Please recast the stretch of the records from the line containing "The image size is (719, 269)." through the end of the records as a Markdown table with the columns Row and Line, skipping blank lines. Leave the pictures out of the answer.

— Begin —

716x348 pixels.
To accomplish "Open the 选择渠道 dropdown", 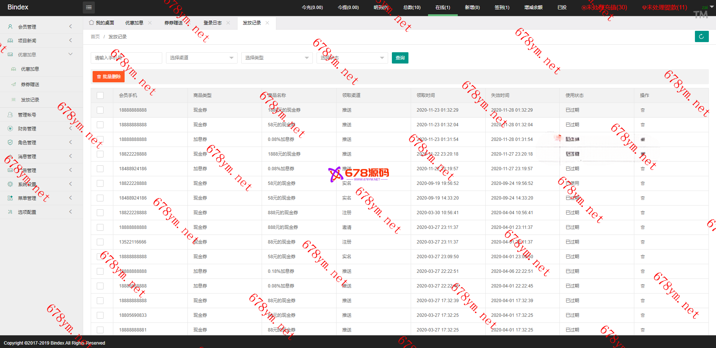I will (201, 58).
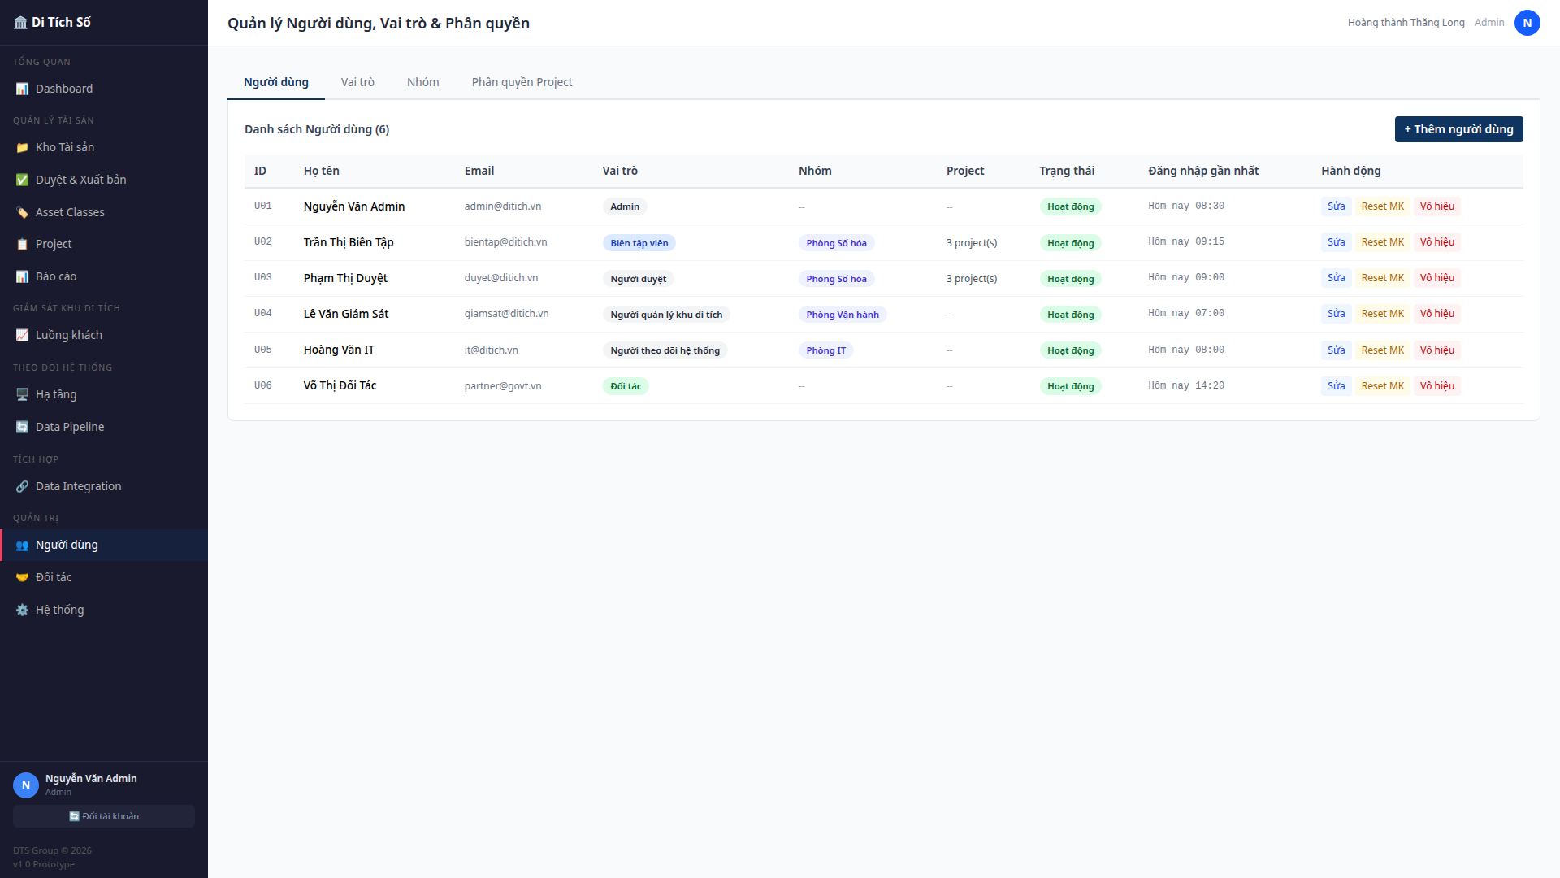The image size is (1560, 878).
Task: Open the Kho Tài sản folder icon
Action: [x=22, y=147]
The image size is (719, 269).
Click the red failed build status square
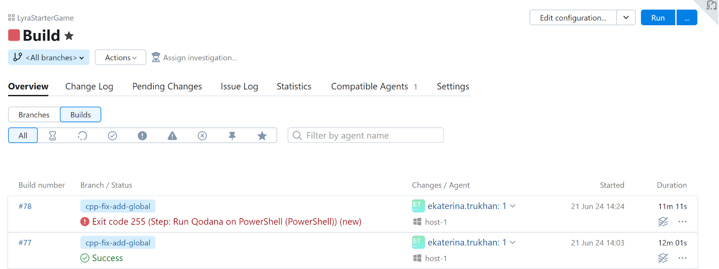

— End —

OUTPUT OF THE EXERCISE |
| Row | Line |
|---|---|
| 1 | The image size is (719, 269). |
| 2 | Click the red failed build status square |